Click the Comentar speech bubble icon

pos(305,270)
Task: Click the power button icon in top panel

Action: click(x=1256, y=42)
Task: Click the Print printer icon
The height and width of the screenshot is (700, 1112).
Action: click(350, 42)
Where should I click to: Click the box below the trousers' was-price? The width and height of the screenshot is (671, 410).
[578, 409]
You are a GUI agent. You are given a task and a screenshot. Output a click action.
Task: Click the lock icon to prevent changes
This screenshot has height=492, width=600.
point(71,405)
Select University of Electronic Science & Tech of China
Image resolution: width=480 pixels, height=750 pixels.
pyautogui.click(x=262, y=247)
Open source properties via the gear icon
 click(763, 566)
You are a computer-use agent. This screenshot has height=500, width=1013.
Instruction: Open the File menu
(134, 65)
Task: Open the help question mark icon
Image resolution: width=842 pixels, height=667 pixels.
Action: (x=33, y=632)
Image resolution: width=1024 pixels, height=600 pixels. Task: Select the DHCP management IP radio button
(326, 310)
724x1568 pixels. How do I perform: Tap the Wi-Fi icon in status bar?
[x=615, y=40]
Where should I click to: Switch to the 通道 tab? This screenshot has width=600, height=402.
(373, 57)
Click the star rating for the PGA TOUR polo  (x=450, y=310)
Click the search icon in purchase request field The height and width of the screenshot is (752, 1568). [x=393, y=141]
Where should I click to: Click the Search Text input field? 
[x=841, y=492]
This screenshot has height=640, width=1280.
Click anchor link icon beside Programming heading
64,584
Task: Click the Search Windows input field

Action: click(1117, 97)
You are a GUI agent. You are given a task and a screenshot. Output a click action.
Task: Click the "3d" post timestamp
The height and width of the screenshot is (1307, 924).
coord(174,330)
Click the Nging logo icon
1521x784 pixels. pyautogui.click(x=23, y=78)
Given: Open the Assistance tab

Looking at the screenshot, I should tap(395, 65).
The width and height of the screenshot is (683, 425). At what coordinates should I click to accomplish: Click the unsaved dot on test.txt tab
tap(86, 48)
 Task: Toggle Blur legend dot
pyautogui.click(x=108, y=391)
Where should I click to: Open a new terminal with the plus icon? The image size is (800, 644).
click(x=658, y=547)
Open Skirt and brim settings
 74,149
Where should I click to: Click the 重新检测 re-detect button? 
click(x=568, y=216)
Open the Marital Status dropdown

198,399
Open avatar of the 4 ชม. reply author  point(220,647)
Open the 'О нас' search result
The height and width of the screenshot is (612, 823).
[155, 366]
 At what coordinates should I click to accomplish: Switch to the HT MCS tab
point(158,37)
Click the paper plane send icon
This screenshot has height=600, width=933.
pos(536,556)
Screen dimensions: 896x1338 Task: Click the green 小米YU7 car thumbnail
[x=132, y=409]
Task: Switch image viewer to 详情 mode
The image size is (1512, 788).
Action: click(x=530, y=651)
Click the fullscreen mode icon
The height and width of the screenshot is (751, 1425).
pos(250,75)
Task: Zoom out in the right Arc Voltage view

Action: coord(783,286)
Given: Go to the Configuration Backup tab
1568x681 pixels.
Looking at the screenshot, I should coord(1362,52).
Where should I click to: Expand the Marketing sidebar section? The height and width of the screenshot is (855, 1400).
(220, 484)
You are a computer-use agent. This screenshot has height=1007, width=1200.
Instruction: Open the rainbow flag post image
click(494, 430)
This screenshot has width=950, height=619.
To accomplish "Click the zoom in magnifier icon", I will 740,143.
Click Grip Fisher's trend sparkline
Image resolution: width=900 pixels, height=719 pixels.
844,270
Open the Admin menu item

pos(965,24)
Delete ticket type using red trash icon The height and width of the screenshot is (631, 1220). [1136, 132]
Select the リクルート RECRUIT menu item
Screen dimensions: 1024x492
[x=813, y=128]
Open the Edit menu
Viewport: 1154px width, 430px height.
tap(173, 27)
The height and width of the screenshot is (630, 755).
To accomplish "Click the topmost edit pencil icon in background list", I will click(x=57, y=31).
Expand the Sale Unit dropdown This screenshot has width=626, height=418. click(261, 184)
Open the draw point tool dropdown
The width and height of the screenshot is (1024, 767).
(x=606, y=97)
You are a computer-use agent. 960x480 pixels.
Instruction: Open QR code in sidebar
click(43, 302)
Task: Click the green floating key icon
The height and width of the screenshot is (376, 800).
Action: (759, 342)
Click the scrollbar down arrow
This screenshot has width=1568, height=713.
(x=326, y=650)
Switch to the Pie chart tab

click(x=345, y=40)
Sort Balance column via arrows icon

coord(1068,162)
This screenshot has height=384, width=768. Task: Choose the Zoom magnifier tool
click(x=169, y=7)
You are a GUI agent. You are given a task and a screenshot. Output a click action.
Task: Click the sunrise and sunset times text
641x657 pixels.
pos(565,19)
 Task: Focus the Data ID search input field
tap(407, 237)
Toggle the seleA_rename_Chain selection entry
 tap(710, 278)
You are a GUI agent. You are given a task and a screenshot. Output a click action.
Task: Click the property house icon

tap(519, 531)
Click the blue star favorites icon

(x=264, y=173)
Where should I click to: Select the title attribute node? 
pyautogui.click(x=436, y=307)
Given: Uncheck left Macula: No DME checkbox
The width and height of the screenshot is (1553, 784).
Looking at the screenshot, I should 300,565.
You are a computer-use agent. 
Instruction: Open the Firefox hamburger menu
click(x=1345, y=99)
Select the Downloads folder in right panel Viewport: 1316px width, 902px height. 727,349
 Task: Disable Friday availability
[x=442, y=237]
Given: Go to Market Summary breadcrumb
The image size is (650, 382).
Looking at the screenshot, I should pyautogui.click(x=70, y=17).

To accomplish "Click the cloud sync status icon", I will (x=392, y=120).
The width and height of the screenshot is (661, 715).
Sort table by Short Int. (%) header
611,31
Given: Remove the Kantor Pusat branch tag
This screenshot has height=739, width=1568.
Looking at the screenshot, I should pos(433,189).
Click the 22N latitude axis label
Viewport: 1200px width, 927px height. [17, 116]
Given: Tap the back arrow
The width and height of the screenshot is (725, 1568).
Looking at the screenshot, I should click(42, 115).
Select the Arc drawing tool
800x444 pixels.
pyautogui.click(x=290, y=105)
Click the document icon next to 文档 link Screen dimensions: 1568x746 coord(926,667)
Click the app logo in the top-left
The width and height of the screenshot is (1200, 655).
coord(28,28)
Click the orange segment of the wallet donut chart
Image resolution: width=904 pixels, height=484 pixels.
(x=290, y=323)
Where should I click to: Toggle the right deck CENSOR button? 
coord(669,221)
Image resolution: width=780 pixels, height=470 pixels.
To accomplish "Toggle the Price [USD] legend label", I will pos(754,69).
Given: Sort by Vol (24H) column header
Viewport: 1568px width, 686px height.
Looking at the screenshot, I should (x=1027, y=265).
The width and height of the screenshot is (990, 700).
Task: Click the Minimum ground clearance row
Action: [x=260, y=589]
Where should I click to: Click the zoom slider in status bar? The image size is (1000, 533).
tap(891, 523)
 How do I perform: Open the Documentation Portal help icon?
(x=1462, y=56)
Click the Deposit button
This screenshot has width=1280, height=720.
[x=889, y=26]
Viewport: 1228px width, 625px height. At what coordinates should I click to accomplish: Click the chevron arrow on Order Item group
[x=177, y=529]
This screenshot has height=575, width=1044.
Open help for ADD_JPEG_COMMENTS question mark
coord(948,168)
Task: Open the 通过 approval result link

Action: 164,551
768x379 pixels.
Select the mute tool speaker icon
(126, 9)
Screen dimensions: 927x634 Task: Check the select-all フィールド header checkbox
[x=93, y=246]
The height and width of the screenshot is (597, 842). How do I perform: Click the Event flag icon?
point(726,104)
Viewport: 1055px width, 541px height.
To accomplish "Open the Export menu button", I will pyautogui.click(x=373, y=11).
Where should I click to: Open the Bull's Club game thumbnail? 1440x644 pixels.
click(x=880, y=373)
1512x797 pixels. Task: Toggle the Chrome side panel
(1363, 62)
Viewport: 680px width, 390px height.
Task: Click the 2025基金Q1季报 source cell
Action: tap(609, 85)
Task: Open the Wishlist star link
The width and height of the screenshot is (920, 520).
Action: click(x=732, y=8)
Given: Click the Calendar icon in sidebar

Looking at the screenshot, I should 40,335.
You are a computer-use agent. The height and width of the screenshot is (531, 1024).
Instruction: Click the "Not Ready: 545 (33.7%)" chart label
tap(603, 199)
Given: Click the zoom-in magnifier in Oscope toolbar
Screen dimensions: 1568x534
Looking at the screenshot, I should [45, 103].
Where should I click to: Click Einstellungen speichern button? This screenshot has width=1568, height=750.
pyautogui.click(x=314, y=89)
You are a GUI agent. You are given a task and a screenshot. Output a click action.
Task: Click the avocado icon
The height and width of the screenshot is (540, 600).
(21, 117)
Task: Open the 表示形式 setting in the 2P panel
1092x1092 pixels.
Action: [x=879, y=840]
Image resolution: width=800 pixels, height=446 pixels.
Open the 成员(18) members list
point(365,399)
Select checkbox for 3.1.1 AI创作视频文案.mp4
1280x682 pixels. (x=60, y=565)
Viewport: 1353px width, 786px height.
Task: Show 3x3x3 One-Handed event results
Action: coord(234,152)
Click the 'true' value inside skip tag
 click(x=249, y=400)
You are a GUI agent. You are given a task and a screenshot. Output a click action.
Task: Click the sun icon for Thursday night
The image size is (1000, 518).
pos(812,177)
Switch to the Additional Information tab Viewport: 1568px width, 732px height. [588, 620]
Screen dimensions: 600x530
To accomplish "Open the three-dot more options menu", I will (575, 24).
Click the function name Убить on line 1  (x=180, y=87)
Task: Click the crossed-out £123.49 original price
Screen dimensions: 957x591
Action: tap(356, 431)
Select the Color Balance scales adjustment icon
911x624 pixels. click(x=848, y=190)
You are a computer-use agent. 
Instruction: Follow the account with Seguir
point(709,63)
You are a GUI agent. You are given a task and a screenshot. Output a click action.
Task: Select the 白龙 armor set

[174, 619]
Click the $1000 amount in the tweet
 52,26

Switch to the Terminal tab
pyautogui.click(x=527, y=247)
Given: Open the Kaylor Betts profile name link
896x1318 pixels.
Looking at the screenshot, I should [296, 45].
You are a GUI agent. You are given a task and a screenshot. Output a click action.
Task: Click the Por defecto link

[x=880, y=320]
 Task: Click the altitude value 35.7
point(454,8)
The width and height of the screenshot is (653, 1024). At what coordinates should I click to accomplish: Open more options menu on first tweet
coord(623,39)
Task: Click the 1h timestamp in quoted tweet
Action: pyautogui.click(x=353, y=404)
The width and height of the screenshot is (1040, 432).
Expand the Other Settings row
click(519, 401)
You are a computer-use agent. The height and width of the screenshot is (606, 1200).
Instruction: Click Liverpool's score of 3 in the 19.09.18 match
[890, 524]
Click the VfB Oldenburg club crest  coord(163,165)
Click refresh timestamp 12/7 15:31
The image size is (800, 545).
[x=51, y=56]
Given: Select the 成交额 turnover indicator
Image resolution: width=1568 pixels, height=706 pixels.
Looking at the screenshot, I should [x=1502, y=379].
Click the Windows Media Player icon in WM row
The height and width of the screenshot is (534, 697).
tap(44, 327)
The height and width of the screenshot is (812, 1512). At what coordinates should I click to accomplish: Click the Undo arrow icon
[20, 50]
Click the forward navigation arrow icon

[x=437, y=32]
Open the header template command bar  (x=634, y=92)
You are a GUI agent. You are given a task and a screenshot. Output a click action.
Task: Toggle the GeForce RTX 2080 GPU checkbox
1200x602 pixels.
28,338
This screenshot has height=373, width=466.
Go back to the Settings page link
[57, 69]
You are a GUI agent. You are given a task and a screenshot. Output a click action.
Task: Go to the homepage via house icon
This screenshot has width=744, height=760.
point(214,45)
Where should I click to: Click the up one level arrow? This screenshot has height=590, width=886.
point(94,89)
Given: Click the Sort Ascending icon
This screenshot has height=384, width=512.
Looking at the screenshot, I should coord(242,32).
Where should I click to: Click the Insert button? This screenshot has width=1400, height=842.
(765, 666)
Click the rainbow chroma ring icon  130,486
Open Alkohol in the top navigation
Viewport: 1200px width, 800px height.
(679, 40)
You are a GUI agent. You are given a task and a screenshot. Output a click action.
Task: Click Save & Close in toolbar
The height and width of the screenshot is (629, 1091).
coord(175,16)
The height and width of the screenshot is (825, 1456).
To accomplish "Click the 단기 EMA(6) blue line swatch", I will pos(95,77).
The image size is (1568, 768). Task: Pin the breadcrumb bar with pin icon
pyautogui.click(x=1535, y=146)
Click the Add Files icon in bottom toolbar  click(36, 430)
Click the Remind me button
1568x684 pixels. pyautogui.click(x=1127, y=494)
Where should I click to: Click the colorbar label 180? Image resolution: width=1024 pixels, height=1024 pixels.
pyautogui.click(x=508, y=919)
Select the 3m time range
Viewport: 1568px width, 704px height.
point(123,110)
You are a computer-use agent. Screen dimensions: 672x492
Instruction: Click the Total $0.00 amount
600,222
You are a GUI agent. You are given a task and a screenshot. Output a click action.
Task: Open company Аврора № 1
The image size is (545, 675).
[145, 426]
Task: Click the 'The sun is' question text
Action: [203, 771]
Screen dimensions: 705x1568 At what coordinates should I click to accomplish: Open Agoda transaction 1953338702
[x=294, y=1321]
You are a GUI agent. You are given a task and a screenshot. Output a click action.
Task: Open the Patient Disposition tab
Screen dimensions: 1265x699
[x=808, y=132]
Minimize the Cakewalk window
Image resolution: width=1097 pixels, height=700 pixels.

──────────────────────────────

Task requirements.
Pull out every line in the data above that has the word "toolbar".

Task result.
Given: Click the zoom-in magnifier in Oscope toolbar
Task: Click Save & Close in toolbar
Click the Add Files icon in bottom toolbar  click(36, 430)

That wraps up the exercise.